On the Coronation of King Charles III

On the Coronation of King Charles III

May 6, 2023

ON the day of the Coronation, I check out the celebrations in my old home town in a run-down part of East Lancashire. I try to tell my sceptical family that observation does not equate to endorsement. And yet, I cannot quite withdraw my endorsement completely. 

Criticised for accepting an invitation to the event, Nick Cave said earlier this week, “I am not a monarchist, nor am I a royalist…. What I am also not is so spectacularly incurious about the world and the way it works, so ideologically captured, so damn grouchy, as to refuse an invitation to what will more than likely be the most important historical event in the UK of our age.” He’s absolutely right.  

I walk into Nelson, past the ducks gathering dutifully at the pond in Victoria Park and up the preposterously steep Carr Road, where most of the gardens seem to be overrun with dandelions. I walk up from behind the library and see the Accrington Pipe Band tuning up to prepare for the procession. I head into the town centre and see kids taking turns to have their photos taken in a throne erected outside Althams travel agency, beneath Nelson’s old town clock, which seems to have been frozen at 12 o’clock, Back to the Future style.

Monarchy, I find myself thinking, is not without its virtues if it creates this communal focal point in a town that hasn’t had much by way of community for decade after run-down decade. 

An elderly town crier shouts “God Save the King” but elicits only a few muttered responses. The band then begins its march past the old Town Hall (which is festooned with Union Jacks as well as a poster urging “support for Ukraine”). It belts out old war standards like Pack Up Your Troubles and It’s A Long Way To Tipperary but doesn’t bother with the national anthem, which is left to the old Town Crier to sing by himself, a capello. Some people join in. A woman calls out: “I don’t know the words.” 

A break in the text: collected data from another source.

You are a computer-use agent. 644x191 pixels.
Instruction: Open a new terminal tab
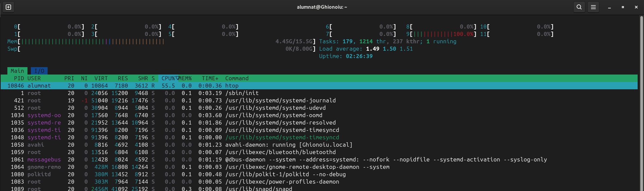[x=8, y=7]
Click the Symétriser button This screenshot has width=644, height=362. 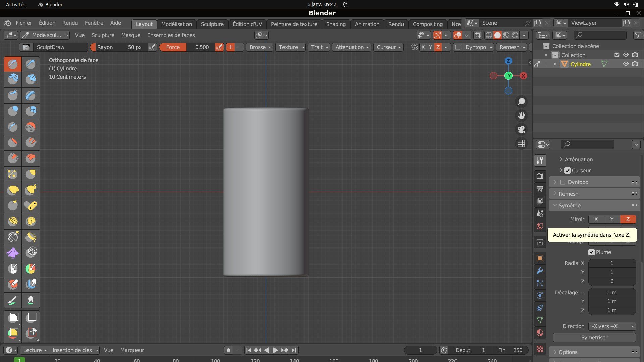(x=594, y=337)
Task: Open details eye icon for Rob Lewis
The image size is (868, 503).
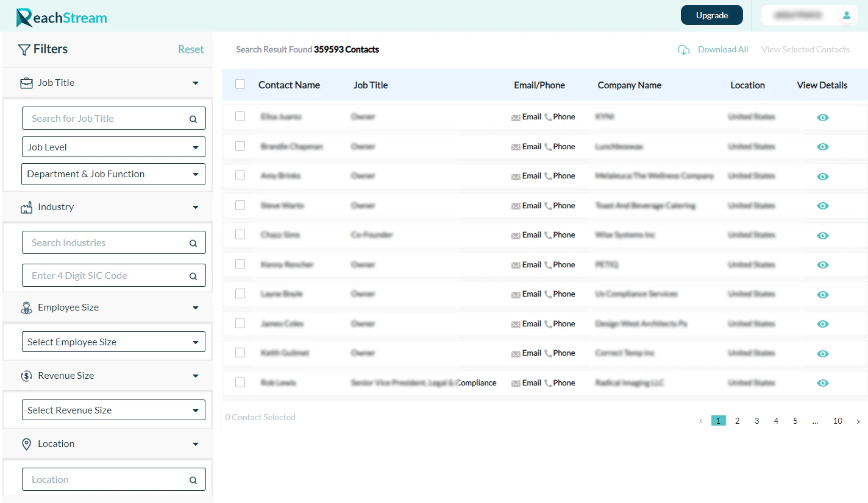Action: [x=823, y=383]
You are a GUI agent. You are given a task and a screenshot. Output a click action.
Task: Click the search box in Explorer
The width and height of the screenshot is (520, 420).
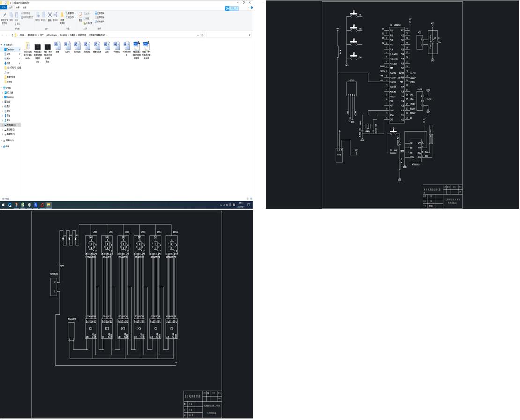229,35
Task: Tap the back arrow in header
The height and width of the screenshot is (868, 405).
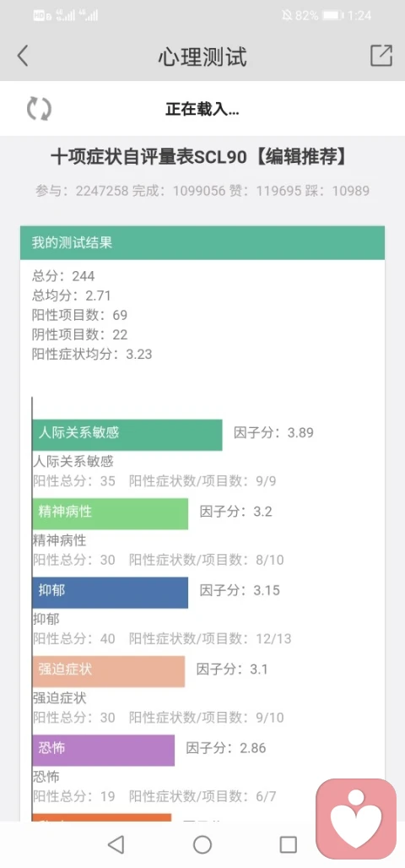Action: [x=22, y=56]
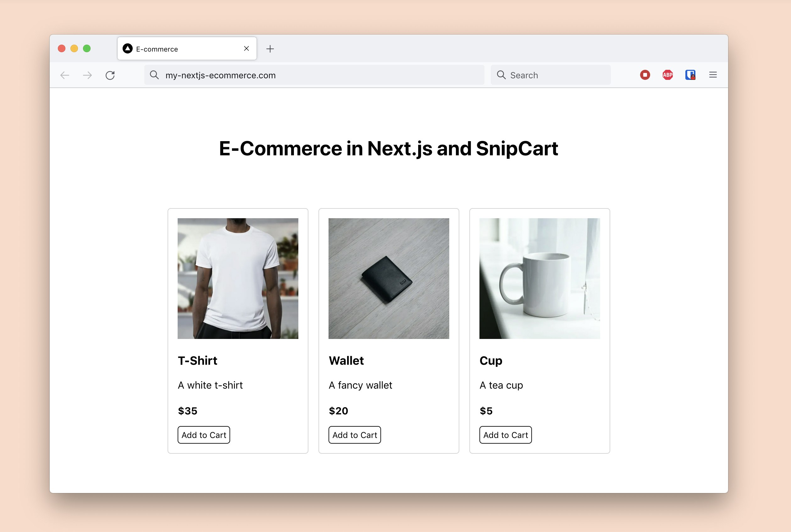Reload the current page

[x=110, y=75]
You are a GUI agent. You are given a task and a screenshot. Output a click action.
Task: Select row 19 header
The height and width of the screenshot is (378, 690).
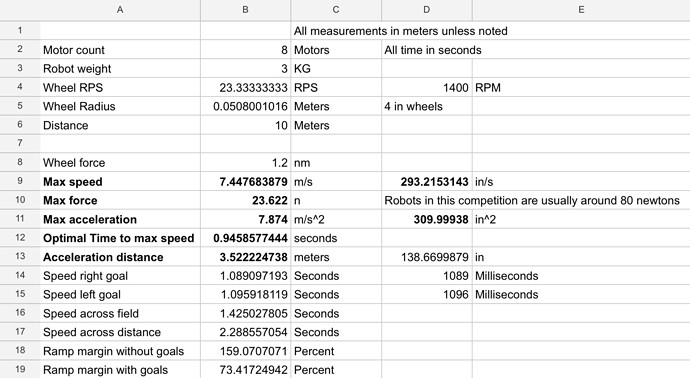[x=20, y=369]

With Poles and Pakistanis joining in to wave their little flags, everything seemed very multicultural, though it was all topped by a few dollops of good old-fashioned British embarrassment, with the lavishness of the ceremony not quite matching the bathos of Nelson’s neglected and derelict landscape, and the pervading feeling that this is (despite the lavishness) a pretty threadbare distraction from the real concerns facing the town, not to mention the country itself.

But this is not all or nothing. The shiny mummery of the coronation might be nothing more than a figleaf designed to conceal the corruption, the cost of living crisis and the creeping authoritarianism of the British state. But you don’t have to be a slavering imbecile of a monarchist to appreciate the historical heft of the day’s pageantry.

Every time I return home, I think I should pay tribute to it, and what it used to be. But it isn’t for me to lament everything that has changed and is still to change. I departed in a huff more than 20 years ago and it would be absurd to expect everything to have waited patiently until I returned in a better mood to appreciate it. 

But here I was, listening to the Lord Mayor of Pendle, urging us to celebrate the flimflam and ancientry of a giant royal occasion in London, urging us to enjoy a coronation from a makeshift stage in front of a town centre that has already been readied for demolition.